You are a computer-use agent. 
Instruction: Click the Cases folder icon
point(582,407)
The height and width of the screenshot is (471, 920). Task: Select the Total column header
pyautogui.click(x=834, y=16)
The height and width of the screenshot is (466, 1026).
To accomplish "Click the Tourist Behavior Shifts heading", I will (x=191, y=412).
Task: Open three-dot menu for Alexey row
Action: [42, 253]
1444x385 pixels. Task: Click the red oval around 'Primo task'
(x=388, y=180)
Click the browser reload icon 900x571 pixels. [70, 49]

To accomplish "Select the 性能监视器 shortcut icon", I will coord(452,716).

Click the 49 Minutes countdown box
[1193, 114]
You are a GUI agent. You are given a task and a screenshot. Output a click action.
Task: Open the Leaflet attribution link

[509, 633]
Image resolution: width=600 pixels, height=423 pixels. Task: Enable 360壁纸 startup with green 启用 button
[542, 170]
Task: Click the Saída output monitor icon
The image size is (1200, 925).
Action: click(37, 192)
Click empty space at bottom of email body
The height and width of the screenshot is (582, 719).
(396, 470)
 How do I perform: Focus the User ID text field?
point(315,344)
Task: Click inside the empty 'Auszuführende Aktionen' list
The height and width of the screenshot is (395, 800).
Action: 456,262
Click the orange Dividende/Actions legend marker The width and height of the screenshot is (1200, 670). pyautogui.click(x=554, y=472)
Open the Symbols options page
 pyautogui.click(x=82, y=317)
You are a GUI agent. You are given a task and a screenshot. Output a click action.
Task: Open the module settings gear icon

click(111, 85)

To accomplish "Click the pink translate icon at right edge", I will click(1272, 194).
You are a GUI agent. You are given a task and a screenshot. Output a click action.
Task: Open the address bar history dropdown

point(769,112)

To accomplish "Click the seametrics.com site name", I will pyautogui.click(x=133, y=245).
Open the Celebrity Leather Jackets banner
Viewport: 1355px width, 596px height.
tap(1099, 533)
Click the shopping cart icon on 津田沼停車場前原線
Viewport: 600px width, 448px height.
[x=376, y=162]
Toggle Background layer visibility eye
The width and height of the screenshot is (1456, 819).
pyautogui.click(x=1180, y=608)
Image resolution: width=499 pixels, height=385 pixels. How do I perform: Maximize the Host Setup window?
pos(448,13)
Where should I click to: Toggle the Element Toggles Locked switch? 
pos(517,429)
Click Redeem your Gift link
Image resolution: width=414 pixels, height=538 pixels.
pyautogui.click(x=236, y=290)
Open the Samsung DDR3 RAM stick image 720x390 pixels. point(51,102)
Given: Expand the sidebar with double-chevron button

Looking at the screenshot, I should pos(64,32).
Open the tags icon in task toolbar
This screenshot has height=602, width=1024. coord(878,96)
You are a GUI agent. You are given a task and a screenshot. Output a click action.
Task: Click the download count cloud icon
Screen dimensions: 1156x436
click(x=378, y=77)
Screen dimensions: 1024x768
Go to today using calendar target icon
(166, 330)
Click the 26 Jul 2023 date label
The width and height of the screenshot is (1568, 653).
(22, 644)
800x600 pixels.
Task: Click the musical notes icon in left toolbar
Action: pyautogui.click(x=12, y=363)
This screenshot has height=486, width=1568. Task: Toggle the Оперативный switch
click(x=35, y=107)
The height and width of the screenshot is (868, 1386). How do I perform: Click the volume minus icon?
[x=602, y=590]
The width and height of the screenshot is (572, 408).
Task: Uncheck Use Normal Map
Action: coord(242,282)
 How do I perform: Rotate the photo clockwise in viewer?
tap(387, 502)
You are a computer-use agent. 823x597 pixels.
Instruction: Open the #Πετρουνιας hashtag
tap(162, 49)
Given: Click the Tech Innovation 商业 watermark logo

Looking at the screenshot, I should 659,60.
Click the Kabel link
····················
Activity
Would you reproduce the material above in full, exactly as given?

Response below
You are a computer-use agent. 
Instruction: Click the Cases folder icon
point(582,407)
The height and width of the screenshot is (471, 920). Task: Select the Total column header
pyautogui.click(x=834, y=16)
The height and width of the screenshot is (466, 1026).
To accomplish "Click the Tourist Behavior Shifts heading", I will (x=191, y=412).
Task: Open three-dot menu for Alexey row
Action: [42, 253]
1444x385 pixels. Task: Click the red oval around 'Primo task'
(x=388, y=180)
Click the browser reload icon 900x571 pixels. [70, 49]

To accomplish "Select the 性能监视器 shortcut icon", I will coord(452,716).

Click the 49 Minutes countdown box
[1193, 114]
You are a GUI agent. You are given a task and a screenshot. Output a click action.
Task: Open the Leaflet attribution link

[509, 633]
Image resolution: width=600 pixels, height=423 pixels. Task: Enable 360壁纸 startup with green 启用 button
[542, 170]
Task: Click the Saída output monitor icon
The image size is (1200, 925).
Action: click(37, 192)
Click empty space at bottom of email body
The height and width of the screenshot is (582, 719).
(396, 470)
 How do I perform: Focus the User ID text field?
point(315,344)
Task: Click inside the empty 'Auszuführende Aktionen' list
The height and width of the screenshot is (395, 800).
Action: 456,262
Click the orange Dividende/Actions legend marker The width and height of the screenshot is (1200, 670). pyautogui.click(x=554, y=472)
Open the Symbols options page
 pyautogui.click(x=82, y=317)
You are a GUI agent. You are given a task and a screenshot. Output a click action.
Task: Open the module settings gear icon

click(111, 85)

To accomplish "Click the pink translate icon at right edge", I will click(1272, 194).
You are a GUI agent. You are given a task and a screenshot. Output a click action.
Task: Open the address bar history dropdown

point(769,112)

To accomplish "Click the seametrics.com site name", I will pyautogui.click(x=133, y=245).
Open the Celebrity Leather Jackets banner
Viewport: 1355px width, 596px height.
tap(1099, 533)
Click the shopping cart icon on 津田沼停車場前原線
Viewport: 600px width, 448px height.
[x=376, y=162]
Toggle Background layer visibility eye
The width and height of the screenshot is (1456, 819).
pyautogui.click(x=1180, y=608)
Image resolution: width=499 pixels, height=385 pixels. How do I perform: Maximize the Host Setup window?
pos(448,13)
Where should I click to: Toggle the Element Toggles Locked switch? 
pos(517,429)
Click Redeem your Gift link
Image resolution: width=414 pixels, height=538 pixels.
pyautogui.click(x=236, y=290)
Open the Samsung DDR3 RAM stick image 720x390 pixels. point(51,102)
Given: Expand the sidebar with double-chevron button

Looking at the screenshot, I should pos(64,32).
Open the tags icon in task toolbar
This screenshot has height=602, width=1024. coord(878,96)
You are a GUI agent. You are given a task and a screenshot. Output a click action.
Task: Click the download count cloud icon
Screen dimensions: 1156x436
click(x=378, y=77)
Screen dimensions: 1024x768
Go to today using calendar target icon
(166, 330)
Click the 26 Jul 2023 date label
The width and height of the screenshot is (1568, 653).
(22, 644)
800x600 pixels.
Task: Click the musical notes icon in left toolbar
Action: pyautogui.click(x=12, y=363)
This screenshot has height=486, width=1568. Task: Toggle the Оперативный switch
click(x=35, y=107)
The height and width of the screenshot is (868, 1386). How do I perform: Click the volume minus icon?
[x=602, y=590]
The width and height of the screenshot is (572, 408).
Task: Uncheck Use Normal Map
Action: coord(242,282)
 How do I perform: Rotate the photo clockwise in viewer?
tap(387, 502)
You are a computer-use agent. 823x597 pixels.
Instruction: Open the #Πετρουνιας hashtag
tap(162, 49)
Given: Click the Tech Innovation 商业 watermark logo

Looking at the screenshot, I should 659,60.
Click the Kabel link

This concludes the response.